### Stored items

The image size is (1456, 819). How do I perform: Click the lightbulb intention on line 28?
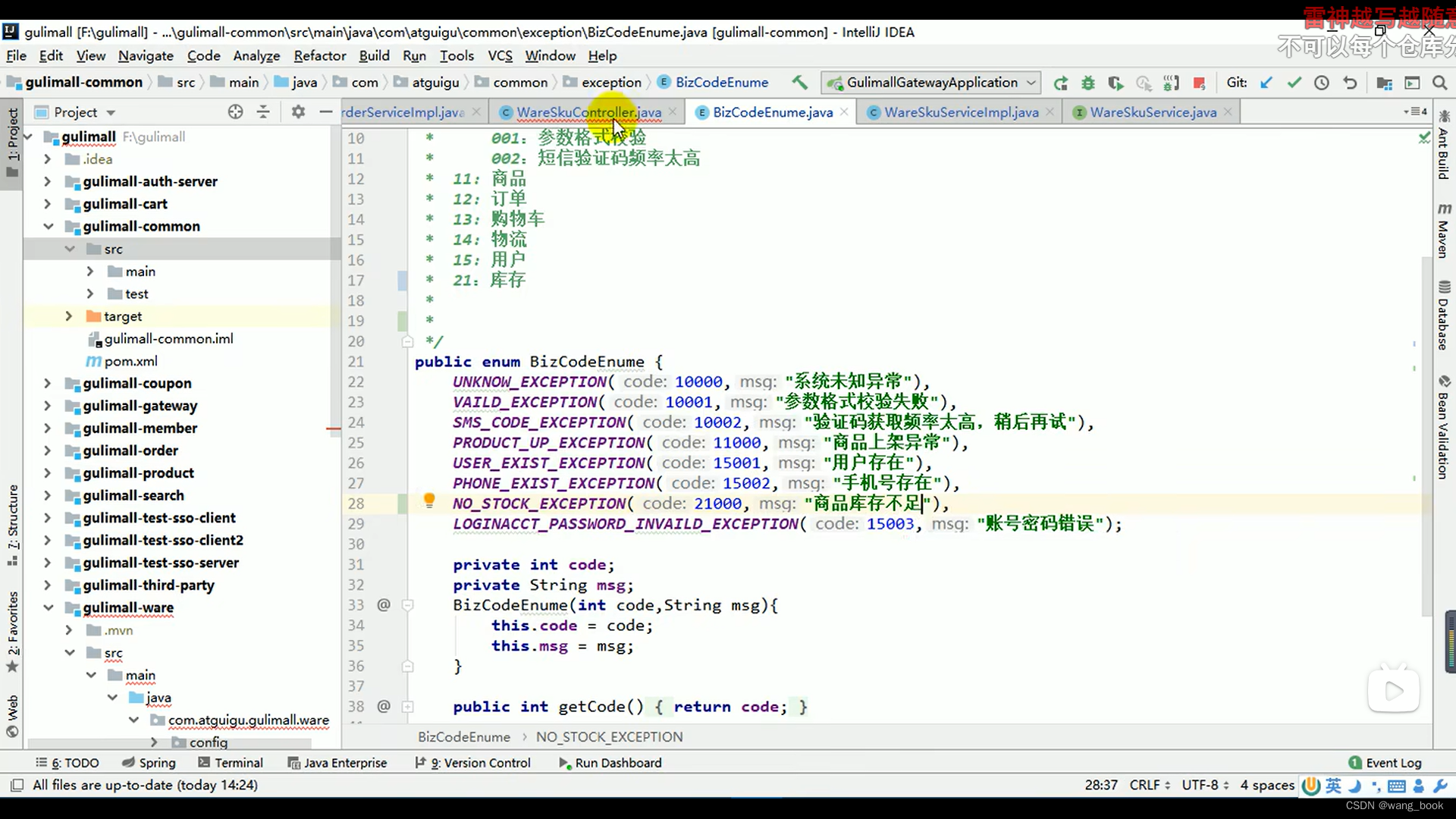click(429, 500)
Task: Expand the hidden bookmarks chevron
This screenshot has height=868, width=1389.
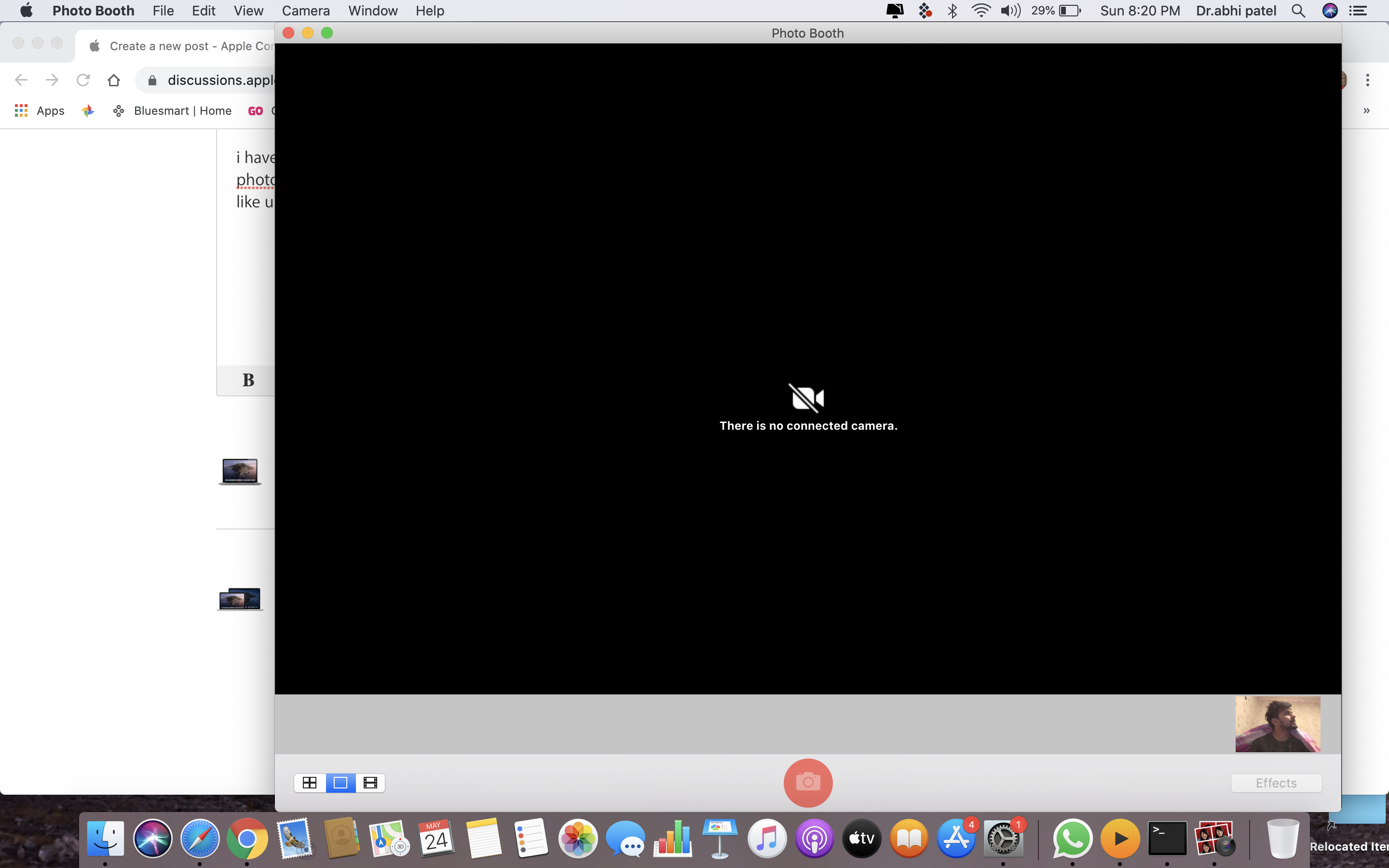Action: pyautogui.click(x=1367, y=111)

### Work item
A faithful, complete copy of the entries is required, without the pictures.

### Task answer
The image size is (1456, 819). How do I perform: Click the lightbulb intention on line 28?
click(429, 500)
Task: Expand the hidden bookmarks chevron
This screenshot has height=868, width=1389.
Action: pyautogui.click(x=1367, y=111)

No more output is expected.